## START Passage given

Go figger...this is very frustrating for a linear thinker.
 
Flipping is a random event.

What *causes* flips is one of two things:

Foreign nationals in the city
Tiles in the fat cross being in control of another civ.

If the citizens are all your nationality and none of the tiles in the fat cross are in control of another civ, the city won't flip.

if either of those things are true, it might flip. And, like a spear beating a tank, the city that is least likely to flip might be the one that does.

All those other things - proximity, presence of enemy units, happiness, resistance - those are modifiers.
 
Thanks, AT.

The only common element in my tale of two cities was that the happy, well policed, well garrisoned, non-proximate citizens were all foreign.

So...if I load captured cities with my citizens, will that stop this silliness...or will the presence of one happy foreigner be enough to trigger a flip.

And another thing, the first time I saw your identifying icon, I had to laugh out loud. As a former banker, I associated it with ATM's and human tellers, and a certain natural tension between the two.
 
I'd recommend two things to help against flips: (1) starve cities down; and (2) get either MapStat or CivAssist II. The first will reduce the % of foreign nationals in your cities and the second will tell you what the flip chance in your cities is. (Mind you, I'm really not very good at stopping flips, but I am pretty good at repeating the advice I've read.)
 
If you have any foreign citizens, there is a flip chance. On higher levels, people tend to deal with that with 1 of 3 strategies:

Raze and replace: Raze every core AI city and replace it with their own settlers. Makes the AI REALLY mad and means you can't keep wonders, but drops the flip risk to zero and creates lots and lots of slave workers, who require no upkeep.

Starve the city: Turn all citizens into specialists and get the resistors down to zero. The city will soon starve down to 1 citizen, which has a pretty limited flip risk, and new citizens will be your nationality.

Accept the flips, and retake the cities: requires a fairly mobile military and probably rails to take the city back - remember that the AI will get 1 defensive unit of the best that city can build for free.

## END Passage given
## START Excerpted data

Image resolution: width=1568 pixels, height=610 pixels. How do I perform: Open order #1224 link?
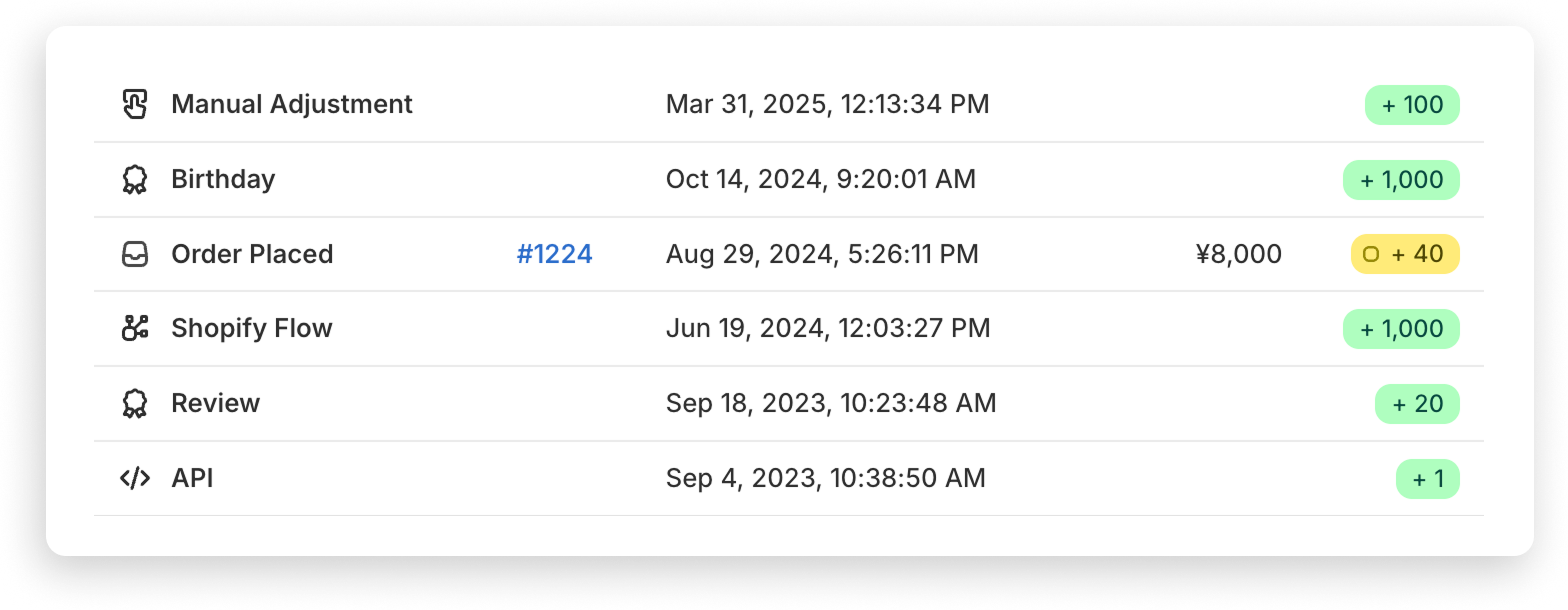pos(554,254)
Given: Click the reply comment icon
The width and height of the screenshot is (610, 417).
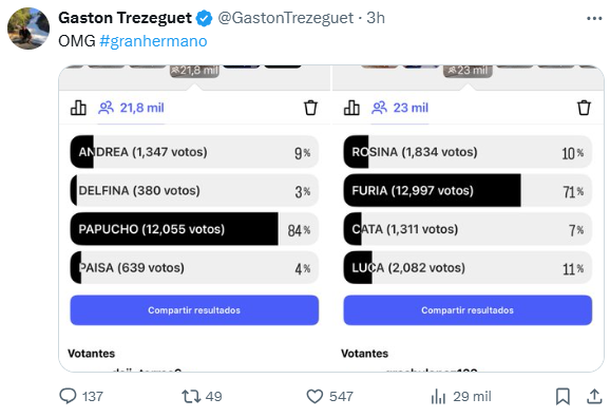Looking at the screenshot, I should (x=69, y=396).
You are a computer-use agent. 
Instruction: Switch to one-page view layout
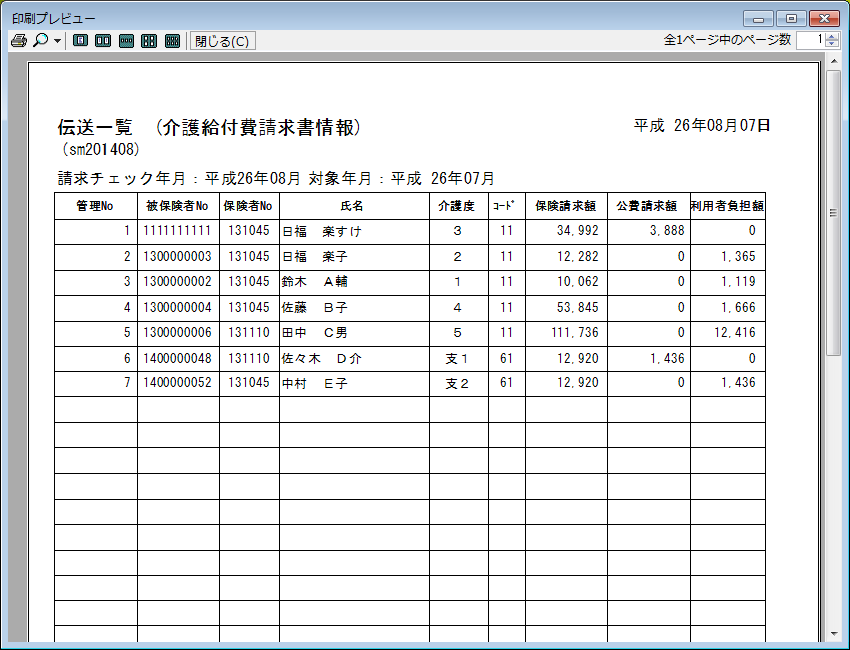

## END Excerpted data

### Exercise set:
(a) From the discussion of city flipping, extract the text starting with "All those other" and going on through "between the two.".
(b) Write what comes next in the discussion of city flipping, picking up after its final sentence.

### Outputs by task:
(a)
All those other things - proximity, presence of enemy units, happiness, resistance - those are modifiers.
 
Thanks, AT.

The only common element in my tale of two cities was that the happy, well policed, well garrisoned, non-proximate citizens were all foreign.

So...if I load captured cities with my citizens, will that stop this silliness...or will the presence of one happy foreigner be enough to trigger a flip.

And another thing, the first time I saw your identifying icon, I had to laugh out loud. As a former banker, I associated it with ATM's and human tellers, and a certain natural tension between the two.

(b)
I usually go with the accept the flips and retake the city strategy on emperor or demigod, and will start raze/replace on deity, until the AI is about gassed, then I'll start accepting flip risks again. I'll starve a city when I want a wonder/imrpvoement.

On Sid, it's raze/replace all the way. Sid AI's build culture frighteningly fast - for a Sid AI, a temple as less expensive than a sword is for us, and that's without being religious!!

Over in the general questions, in the FAQ that GingerAle pulled together, there is a section on culture flipping which talks about the formula and has links to utilities you can use to calculate it.

btw - you *can* take the risk of a flip in any given city to 0, if you station enough units there. That number might be very, very large, however.
 
btw - you *can* take the risk of a flip in any given city to 0, if you station enough units there. That number might be very, very large, however.

Yeah, and the ugliest thing is that if you have a large number of units there but not enough, you lose a large number of units if the city does flip. :aargh:
 
Yeah, and the ugliest thing is that if you have a large number of units there but not enough, you lose a large number of units if the city does flip. :aargh:

Now that is annoying. In the Rise Of Rome scenario, I was conquering Carthage, I took Nora, immediately put 2 legionaries and 5 spearmen on it, and next turn, it flipped.
 
Civ Assist will tell you how many is needed. For core enemy cities (near their cap, with lots of culture and resistors), you will need a huge amount... 20, 30, 40 is not uncommon on higher levels)
 
And that is why I turned cultural flips off.

Same here. If I'm playing for fun (I always am) I turn cultural flips off, because come on. Come on. It's one of those features that just makes you wonder what they were thinking.
 
conquered cities won't flip the very next turn (it is written somewhere here, probably in War Academy).
so garrisoning with lot of units right after capture might reduce number of resisting citizens (bombarding city before taking works better).

question : does culture flips add to war weariness??
 
It's not very realistic if a city flips. Because in real life you wouldn't find a city were the people just suddenly turn to different cultures.
 
It's not very realistic if a city flips. Because in real life you wouldn't find a city were the people just suddenly turn to different cultures.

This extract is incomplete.